Une ville invitée à partager la rupture du jeûne du Ramadan

Une grande première à La Réunion : "Alon casse carême ensamb", ou "l’Iftar de la fraternité" au Port

17 novembre 2003

Les responsables et les fidèles des trois mosquées du Port et l’Association musulmane de La Réunion (A.M.R.) ont appelé samedi tous les Portois à ce qui restera pour l’Histoire de notre île une grande première. Nos compatriotes musulmans invitaient la population de toute une ville à partager un moment important : l’Iftar ou rupture du jeûne, accompli chaque jour du mois du Ramadan par plus d’un milliard de personnes dans le monde.

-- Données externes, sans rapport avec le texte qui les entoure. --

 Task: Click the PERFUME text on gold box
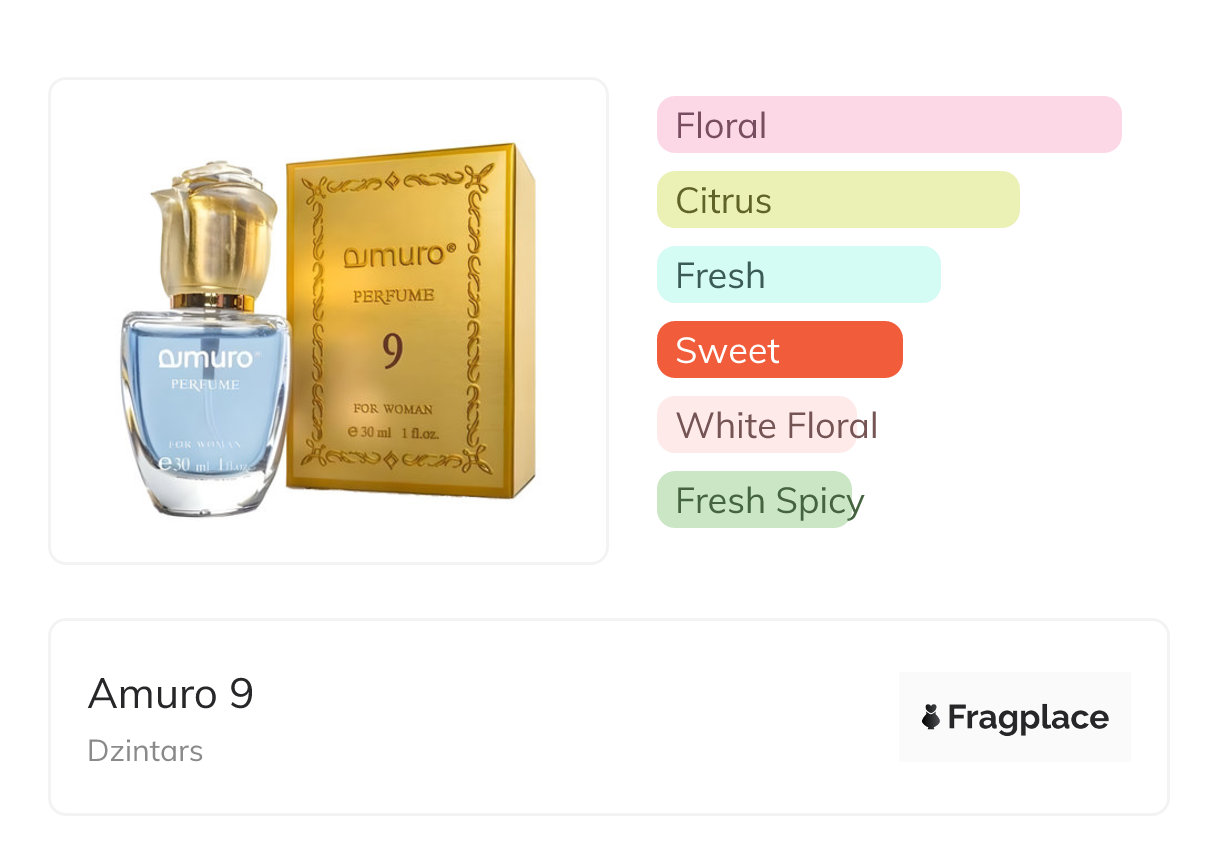pyautogui.click(x=393, y=296)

Samedi après-midi s’est déroulée dans la commune du Port une première, qui avec le recul deviendra certainement un événement dont la portée historique et culturelle dépassera probablement les limites de notre île. Un nouveau message de la parole réunionnaise enrichie par ses diversités. Au début du troisième tiers du mois du Ramadan, les trois mosquées de la cité maritime et l’Association musulmane de La Réunion (AMR) invitaient tous les habitants de la ville à partager un des moments les plus importants de ces journées : la rupture du jeûne en fin de journée, ou Iftar.

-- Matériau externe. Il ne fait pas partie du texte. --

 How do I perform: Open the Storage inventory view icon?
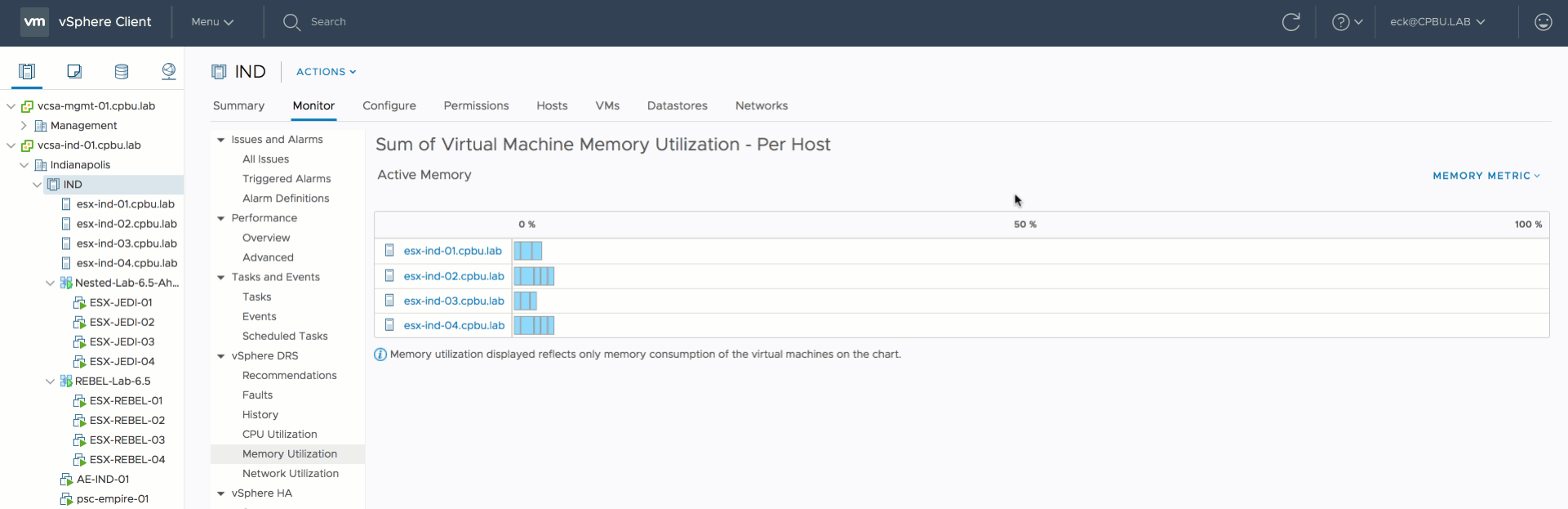click(122, 71)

Pendant un mois lunaire, les musulmans observent un carême auquel ils ont donné une dimension très forte. Entre le lever et le coucher du soleil, ils s’abstiennent de manger, de boire, de fumer, d’avoir des relations sexuelles. La rupture du jeûne a lieu au coucher du soleil, c’est le moment de l’Iftar.
250 personnes avaient ainsi répondu à l’appel chaleureux pour un "Iftar de la fraternité", au foyer du personnel de la Chambre de commerce. Un moment qui s’est tenu dans une ambiance où chacun ressentait le sens de la fraternité, dans une atmosphère de sérénité et de respect.
Après les allocutions de bienvenue prononcées par Mémouna Patel, celle qui a eu l’idée lumineuse de cette action, par l’imam Chaakil Omarjee et Houssen Amode, le président de l’AMR (voir encadré), nos compatriotes musulmans ont expliqué la signification du Ramadan, qui porte en lui une forte dimension spirituelle et morale, au-delà du jeûne. Des nazam (poèmes), interprétés par des jeunes, racontaient des événements essentiels de l’islam, comme par exemple l’arrivée du prophète Mahomet à Médine. Une pièce jouée également par des jeunes décrivait une journée de Ramadan dans une famille musulmane réunionnaise.
Puis l’imam a donné des éclaircissements sur les dimensions symboliques et spirituelles du jeûne. Il s’agit en effet non seulement de se contrôler, mais aussi de rompre avec les habitudes afin de retrouver la signification de ses actes élémentaires. C’est aussi un moment de solidarité, où chaque musulman fait un pas vers ceux qui, encore trop nombreux sur notre planète, n’ont pas la possibilité de manger à leur faim. Un exposé suivi d’un débat afin que chacun puisse trouver réponse à ses questions sur le Ramadan.
Cet échange a été suivi par la lecture d’un poème en créole sur le Ramadan par Noor Issop (voir encadré). "L’Iftar de la fraternité" était entrecoupé par deux des cinq prières quotidiennes que se doit d’accomplir chaque musulman, le visage tourné vers La Mecque. Ainsi, pour l’Assr et Magreeb, l’appel à la prière a résonné dans Le Port, et nos compatriotes musulmans nous invitaient à assister à deux de ces cinq temps forts de leur journée.
À 18 heures 39 précises, au moment où le soleil s’est couché, le jeûne était rompu, progressivement et dans un calme impressionnant, avec la dégustation d’un fruit. L’Iftar s’est prolongé par un repas traditionnel. En conclusion, Mémouna Patel a remercié toutes celles et tous ceux qui se sont associés à ce moment de partage sans précédent dans l’Histoire de notre pays. Elle a indiqué que l’an prochain, "l’Iftar de la fraternité" sera probablement reconduit de manière élargie, peut-être sous la forme de plusieurs après-midi de partage, afin de toucher une part encore plus importante de la population. Elle a souligné qu’un tel événement donne la possibilité à chacun de mieux se connaître. Cela montre que La Réunion tire sa richesse des diversités de son peuple et que le peuple réunionnais peut être fier de son unité dans la diversité.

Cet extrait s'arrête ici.